'Mary & George' Lets Us Reimagine All History As Queer History
“Mary&George” — a new drama streaming on Starz that charts the fantastic rags-to-riches rise of George and Mary Villiers, the first Duke and Countess of Buckingham, in King James I’s 17th century England — is a bodice-ripper with a twist: Everyone is queer.
OK, not every single person in the cast — but there are enough twinks and soft-butch eye candy to constitute a televisual queer community whose members are living their sexiest, most flamboyant gay lives in the Jacobean court scene. It’s like a gay, far-throwback “Gossip Girl” with more etiquette and orgy scenes.
What makes this kinky, corseted brand of representation different from, say, “Gentleman Jack” or any number of contemporary-set queer or queerish shows? It’s the community. It’s not just that “Mary & George” normalizes the notion of sexually fluid queer community — it historicizes it. And that does a specific kind of psychological work for both queer individuals and for queerness as a concept.
“Mary & George” obviously isn’t alone in excavating queer history from the bowels of the cis-het archives and seeking to show a world in which queerness is yassified. But if “Schitt’s Creek” invited us to imagine a world without homophobia, then “Mary & George” ups the ante by begging us to wonder, “What if everyone was kind of gay?” You know, like the way the world actually is — or the way that many queers experience the world as a queer bubble that floats in the sea of the status quo.
I, for example, am aware that white cis-heteronormativity is the norm, but most of the people I interact with on the daily are other queerdos. Still, I assumed that the idea of living in a queer bubble was new, or at least modern. Of course I know that queer people have always existed, but I thought that they were forever lurking in the shadows of secrecy. It never occurred to me that queers throughout the whole of history created close social networks that supported them, nurtured them and constituted the fabric of their everyday lives.
If I’m being honest, I thought of queer history as half communitywide struggle and half discrete, individual joy.“Mary & George” turned that idea around for me. Somehow, my community’s joys and struggles feel more real by watching these satin-bedecked queers help each other make their way in the royal world. Queer community is not a response to the contemporary world; it’s a long-standing queer tradition. So, was my flawed assumption a product of internalized homophobia? Perhaps in part, but it could be more complex than that.
“One of the ways that marginalized people are harmed is to be dismissive of their identities and pathologize them by saying they’re reacting to a trend, and they’re not really who they say they are,” says Dulcinea Pitagora, a queer psychotherapist based in New York City who works with people with marginalized sexual and gender identities. “This is another form of erasure, a reminder that humans have always been fluid in terms of gender, sexuality and relationships.”
And we have always banded together, not just to fight or fuck. The queer community isn’t some new, fragile invention that could be dismantled at any moment. I, for one, really needed this reminder.
Many online conversations around “Mary & George” question how truth-based the show is, but that doesn’t really matter. We can’t know the past. I don’t really care if Mary Villiers actually had a super hot femme domme who helped her finagle her fey son into British royalty.
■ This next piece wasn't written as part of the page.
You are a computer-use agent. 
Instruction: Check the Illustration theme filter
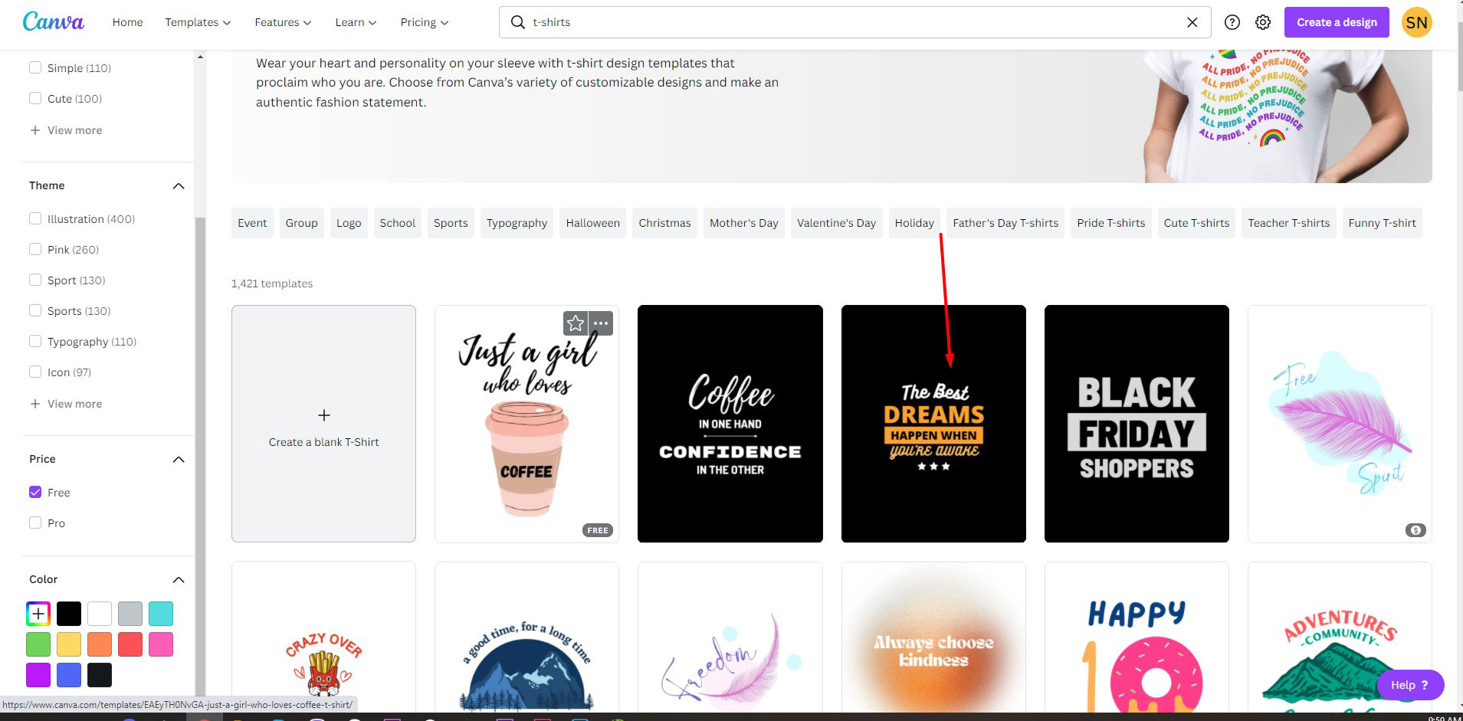pyautogui.click(x=35, y=218)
What I do care about is being provided a portrayal of people like me hundreds of years ago having the kind of sex that I like to have with the kind of people I like to have sex with — and forming community bonds and alliances regardless of social status. This kind of representation feels deep and personal.
“There is huge psychological value of seeing your community as well as sexual preferences and orientations affirmingly represented in a mainstream context,” Pitagora says. “People in nonmainstream gender, sexuality and relationship communities have been force-fed stigma in the form of nonrepresentation and pathologization. A big component of healing from internalized stigma and shame comes in the form of ‘positive reflected appraisals’ — seeing community members represented in a way that reflects well on the individual.”
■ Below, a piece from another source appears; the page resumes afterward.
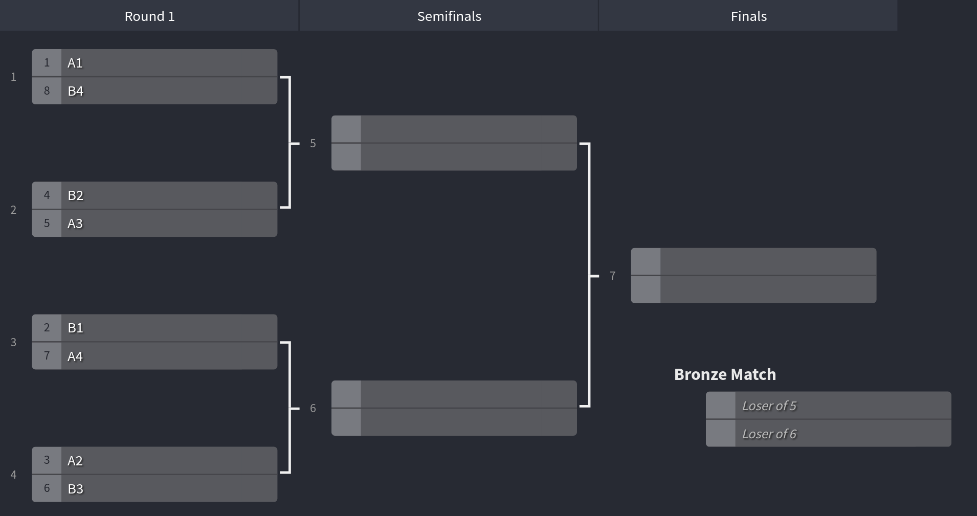Select the Finals column header
The height and width of the screenshot is (516, 977).
click(748, 16)
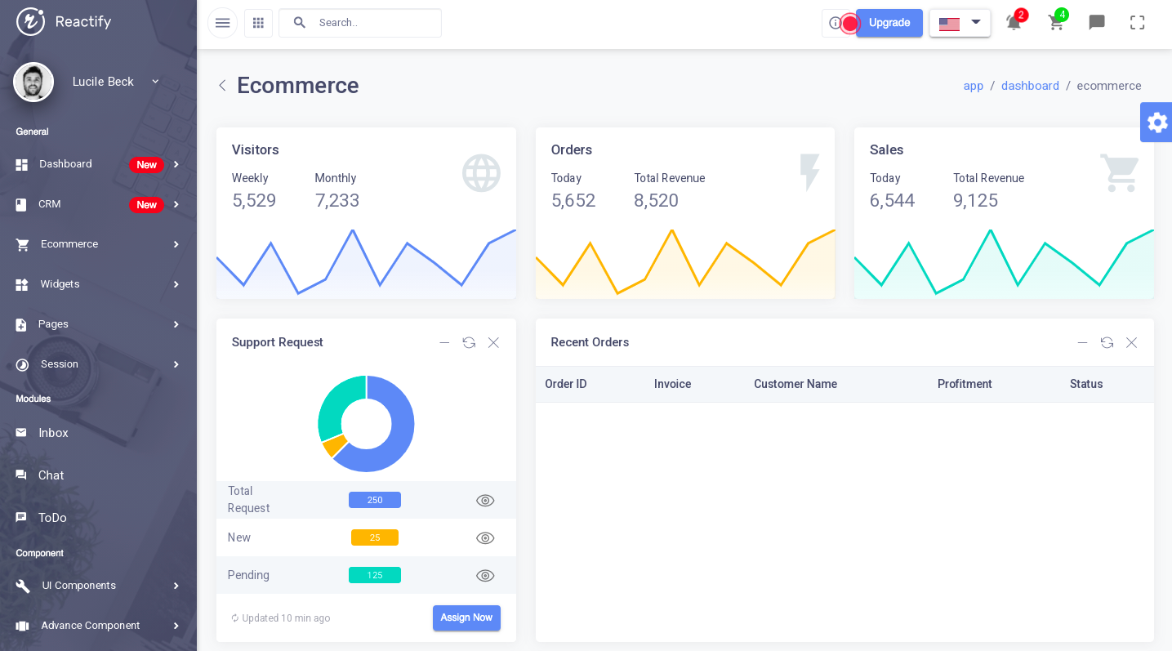
Task: Click the Upgrade button
Action: (x=889, y=23)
Positive reflected appraisal generally comes from within queer community, Pitagora says, but he adds that it’s equally important to see positive reflections in the larger community on a mainstream level — for example, in a highly publicized series on Starz. I can’t speak for all queer people and I certainly can’t speak on behalf of nonqueers, but the fact that “Mary & George” is a major production with big-name stars — Julianne Moore and Nicholas Galitzine, swoon and swoon — seems like a win for queer representation in general.
To be fair, queer people on the show are not always portrayed positively. Mary is a scheming social climber, and George is a passive-aggressive predator. But those flaws are distinct from their sexual identities. As in life, people aren’t assholes because they’re gay; it’s just that some gay people are assholes.
Ultimately, the series shows off queerness to the world in a nuanced way that feels authentic. “Such representation plays a big role in combating stigma, especially given that stigma is reinforced by the opposite phenomenon that’s happening most of the time — the erasure at best and poor portrayal at worst of queer and trans people in mainstream media,” Pitagora says.
Queer people may not be heroic figures in the courtly world of “Mary & George,” but they are layered and lovable in their complexity and in community.